Df - (t-score x SD) = lower boundary
Df + (t-score x SD) = upper boundary

Question 58

Calculating confidence interval

Answer 58

% of confidence interval - (z/t score x SE) = lower boundary

% of CI + (z/t score x SE) = upper boundary

Question 59

Null hypothesis

Answer 59

Effect is absent

Question 60

Fisher’s p-value

Answer 60

(Probability) p = .01 strong evidence to back up a hypothesis

Question 61

Alternative/experimental hypothesis

Answer 61

Effect will be present

Question 62

Null hypothesis significance testing NHST

Answer 62

Designed to tell wether the alternative hypothesis is likely to be true

1. Assume null is correct
2. Fit statistical model to our data represents alternative hypothesis
3. Use p-value to calculate probability
4. If criterion less than .05 = model fits data and confidence gained in alternative hypothesis

Question 63

One-tailed test

Answer 63

Statistical model that tests a directional hypothesis: the more someone reads this book the more they want to kill its author (predicting direction of data)

Question 64

Two-tailed test - most common

Answer 64

Drastically model testing a non-directional hypothesis: reading more of this book could increase or decrease the readers desire to kill its author

Question 65

Type I error

Answer 65

We believe genuine effect on population when there isn’t p of this error is .05

Question 66

Type II error

Answer 66

We believe there is no effect on population and there is! Max probability of this error occurring .2

Question 67

Experimentwise error rate

Answer 67

When a larger number of tests are conducted to measure research question. All type I errors for all tests are added and then taken from 1 to give the % probability that a type I error will occur.

Question 68

Bonferroni correction

Answer 68

Calculation done to keep family wise error rate controlled and below .05
Divide type I error % by number of tests (comparisons)

Question 69

Standard deviation

Answer 69

How well the mean fits the sample

Question 70

Statistical power linked with…

Answer 70

Sample size

Question 71

Effect size

Answer 71

Standardised measure of the magnitude of the observed effect I.e.
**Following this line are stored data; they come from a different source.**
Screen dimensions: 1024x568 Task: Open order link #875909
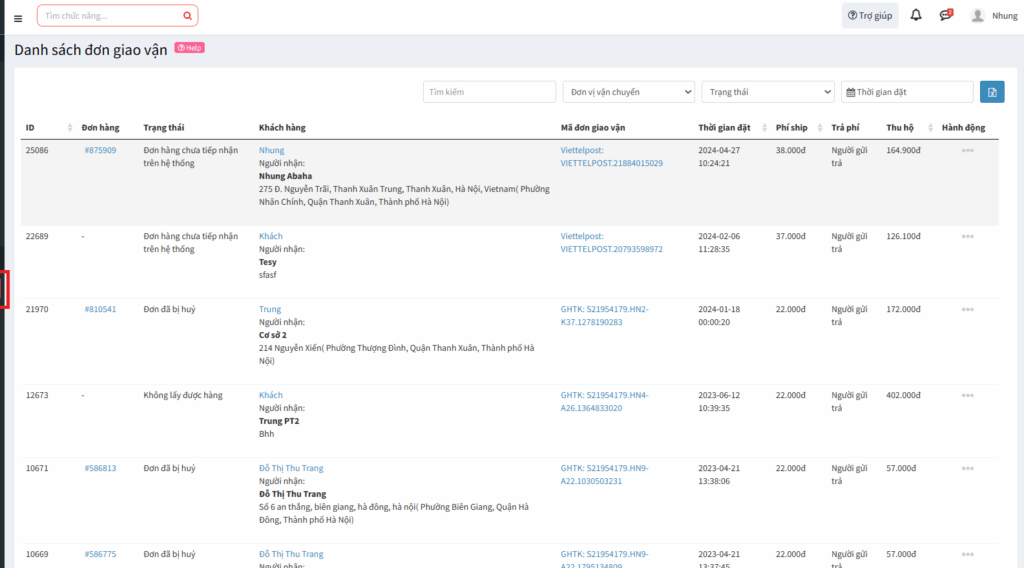100,150
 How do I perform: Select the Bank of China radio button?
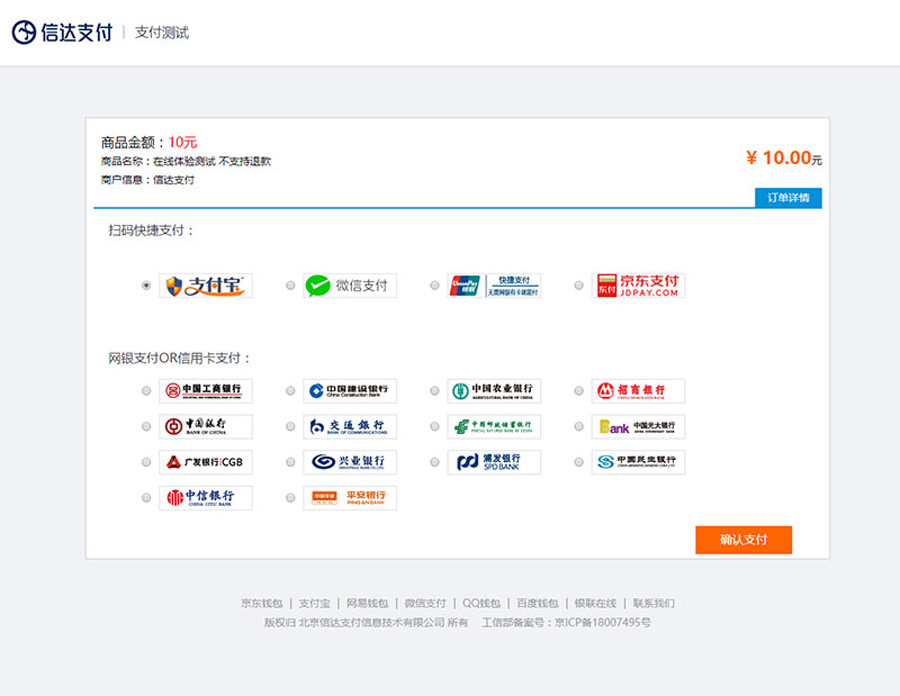pyautogui.click(x=147, y=427)

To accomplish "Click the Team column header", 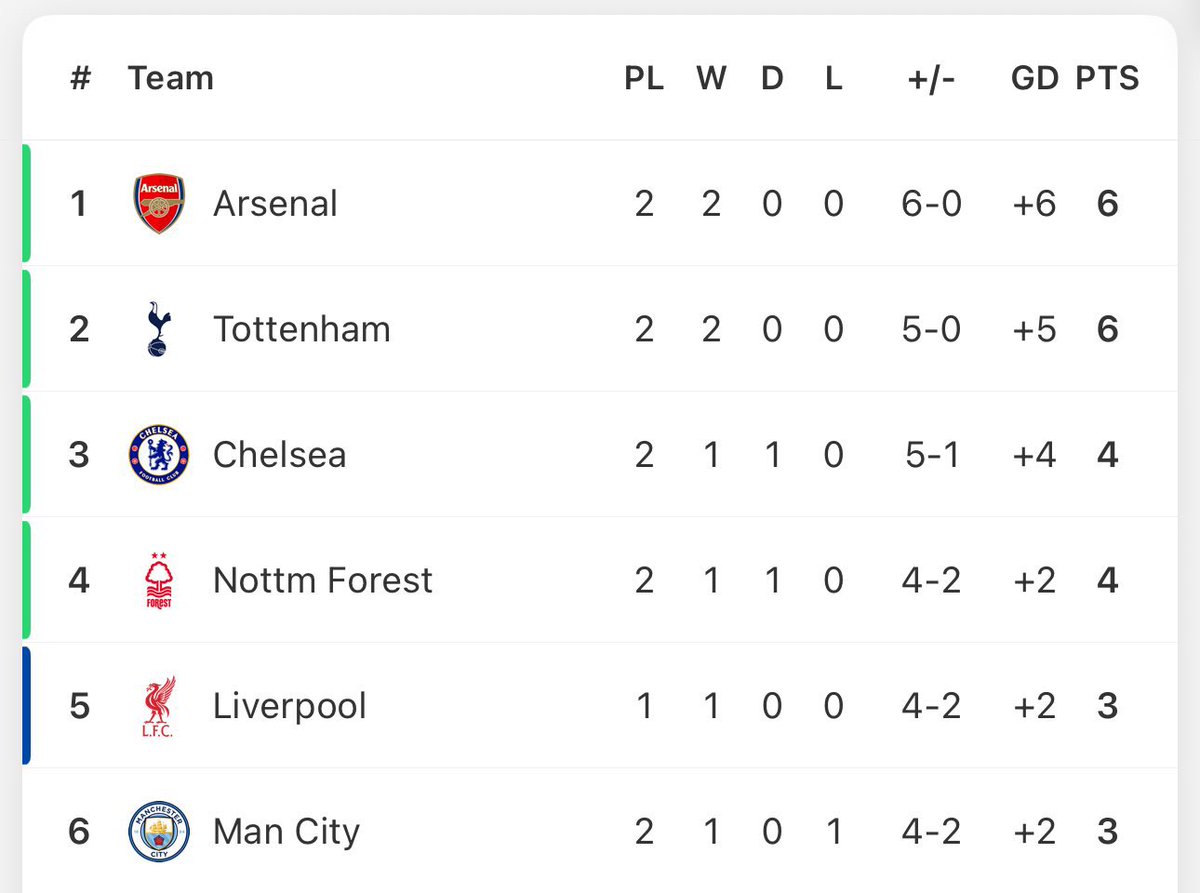I will (170, 78).
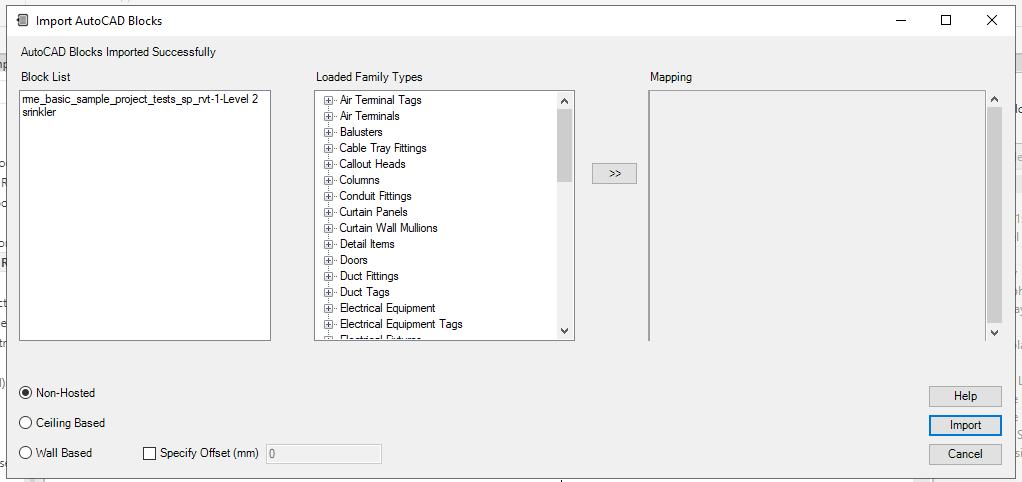Open Help for this dialog
This screenshot has width=1022, height=482.
(965, 396)
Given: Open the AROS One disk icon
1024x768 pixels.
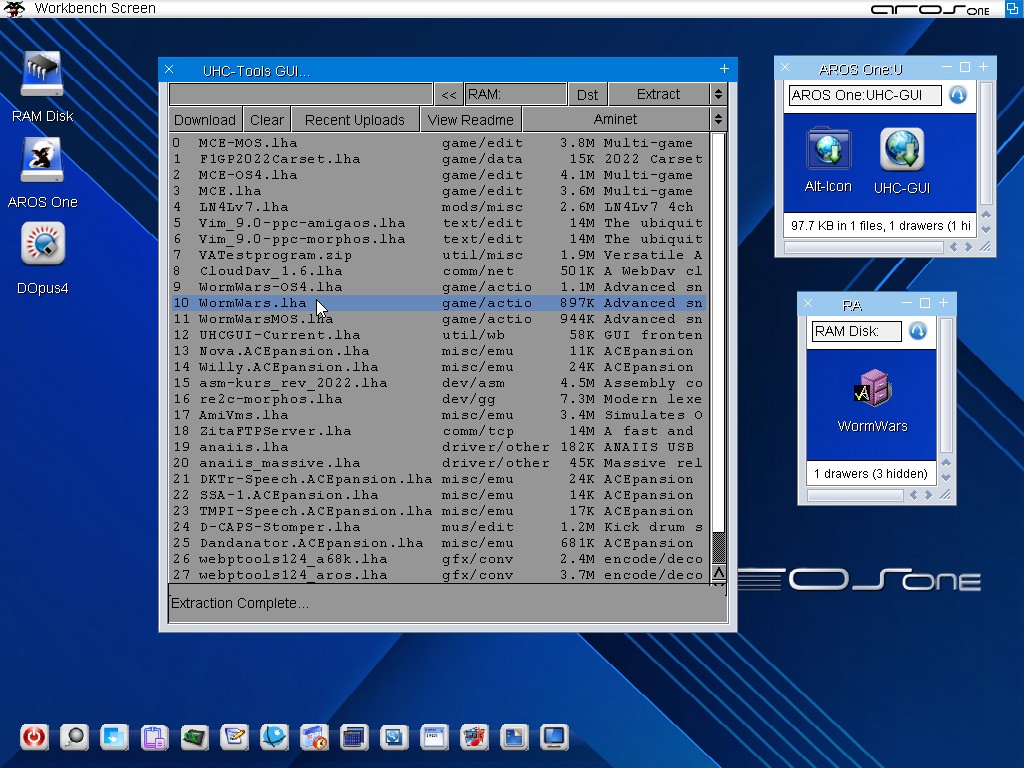Looking at the screenshot, I should pos(42,164).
Cohens d, pearsons correlation coefficient r

Question 72

Cohens d

Answer 72

Effect size for the comparison of two means. Difference btwn 2 means divided by the pooled SD (if 2 SD use control group SD)

Question 73

Cohen d sizes

Answer 73

.2 = small
.5 = med
.8 = large

Question 74

Test statistic

Answer 74

How frequently different values occur. Used to test the hypothesis.

Question 75

Statistical power

Answer 75

Ability of a test to detect an effect of a particular size.